» **What you have to do**: Reproduce the records below in full and word for word, excluding pictures.

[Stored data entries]

'''

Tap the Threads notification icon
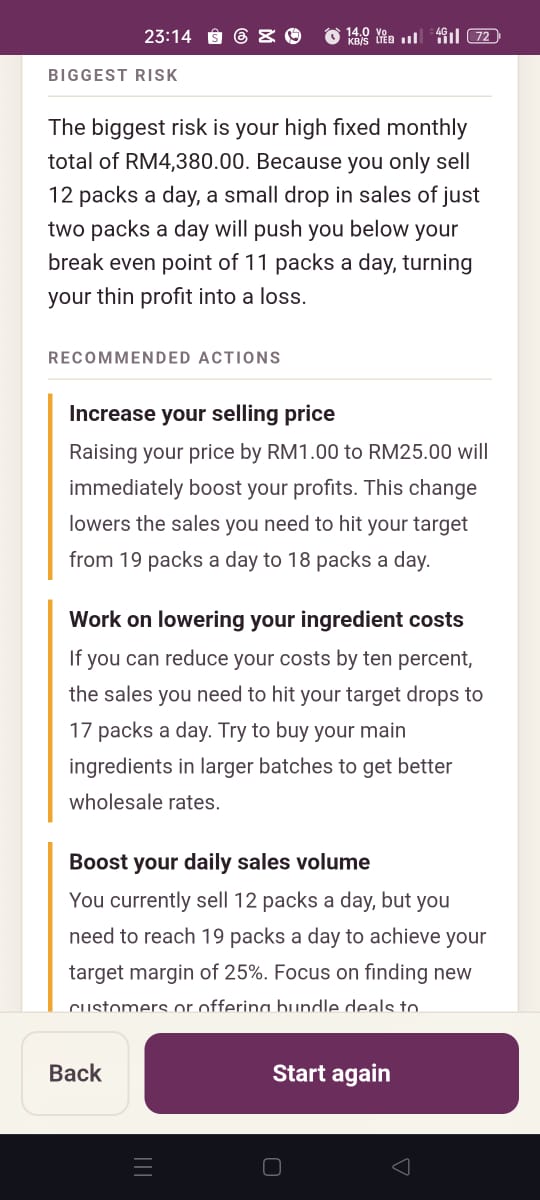 click(x=241, y=37)
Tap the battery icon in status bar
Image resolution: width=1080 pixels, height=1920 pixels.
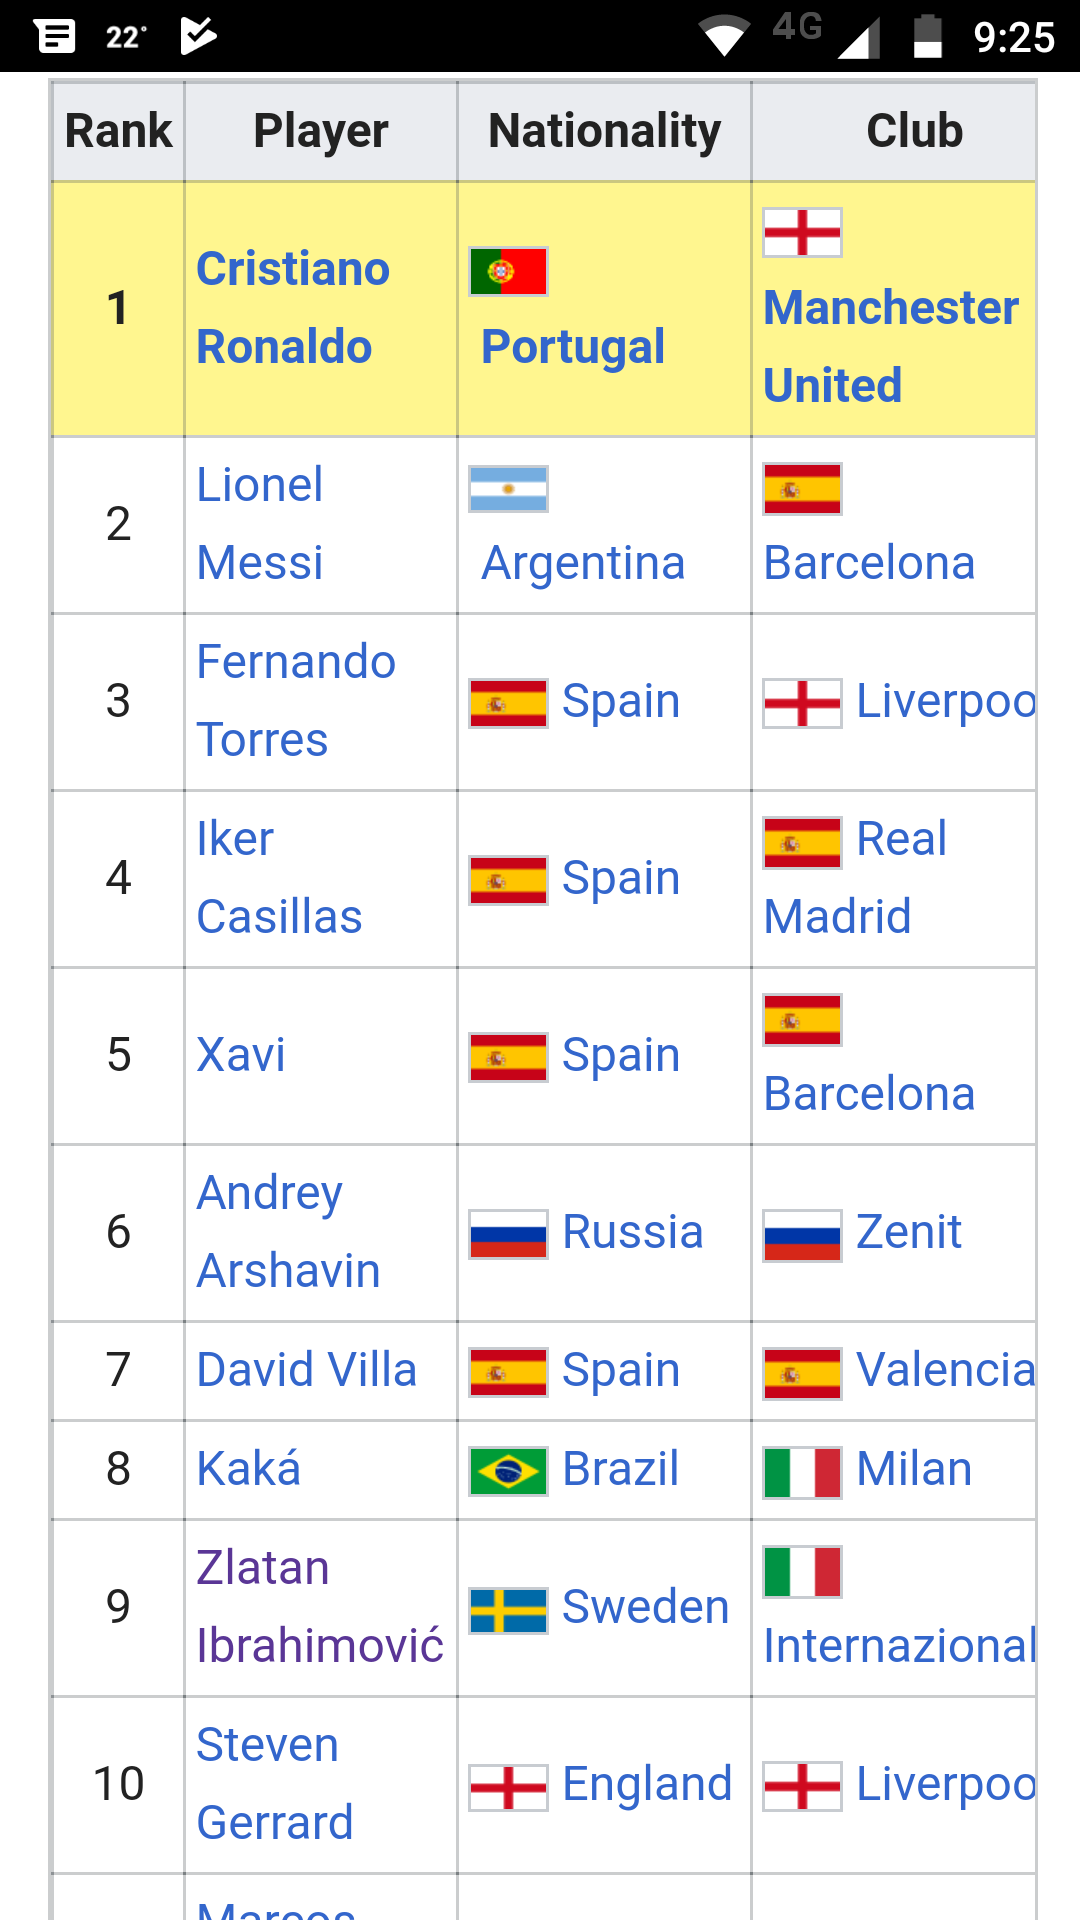927,37
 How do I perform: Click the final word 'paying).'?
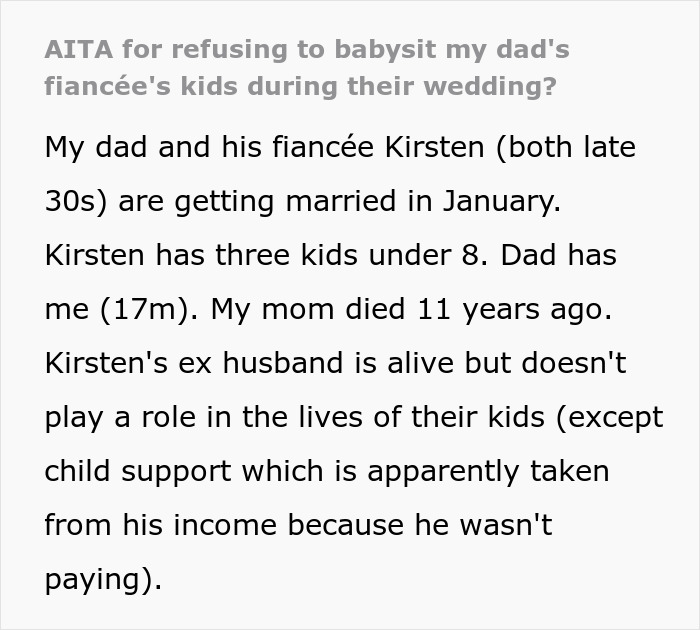point(102,580)
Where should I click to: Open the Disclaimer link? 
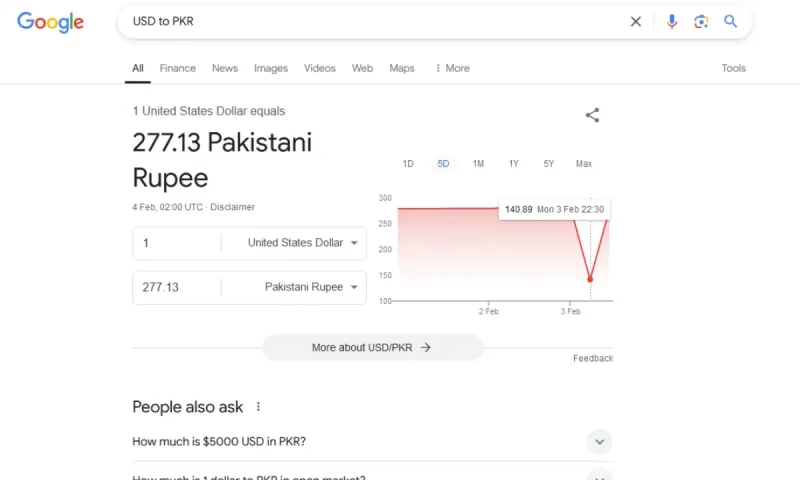(233, 207)
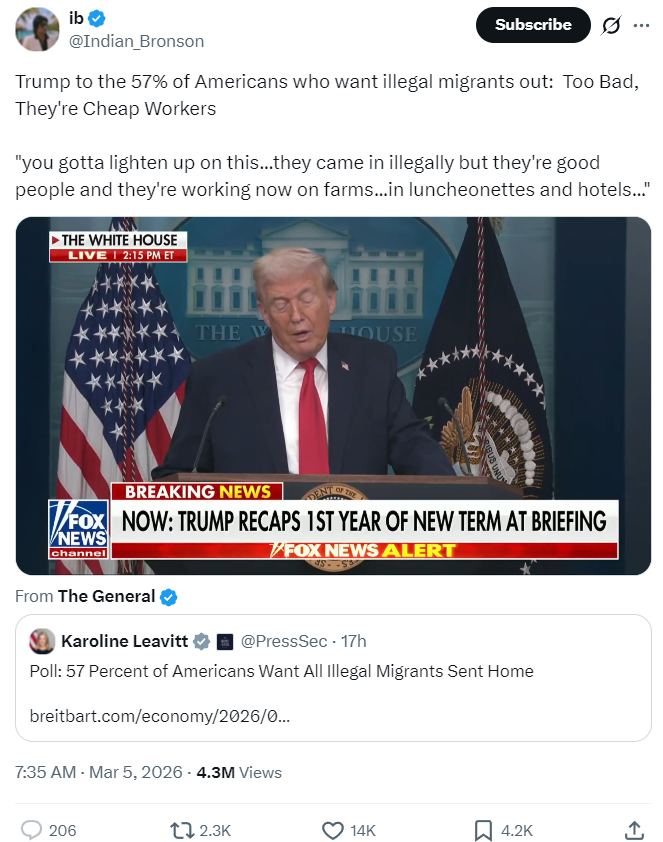Bookmark this post

click(483, 830)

'''

» **Exercise response**:
Tap the Threads notification icon
 click(x=241, y=37)
Tap the battery icon in status bar
Image resolution: width=1080 pixels, height=1920 pixels.
927,37
 How do I perform: Click the final word 'paying).'?
point(102,580)
Where should I click to: Open the Disclaimer link? 
(233, 207)
Bookmark this post

click(483, 830)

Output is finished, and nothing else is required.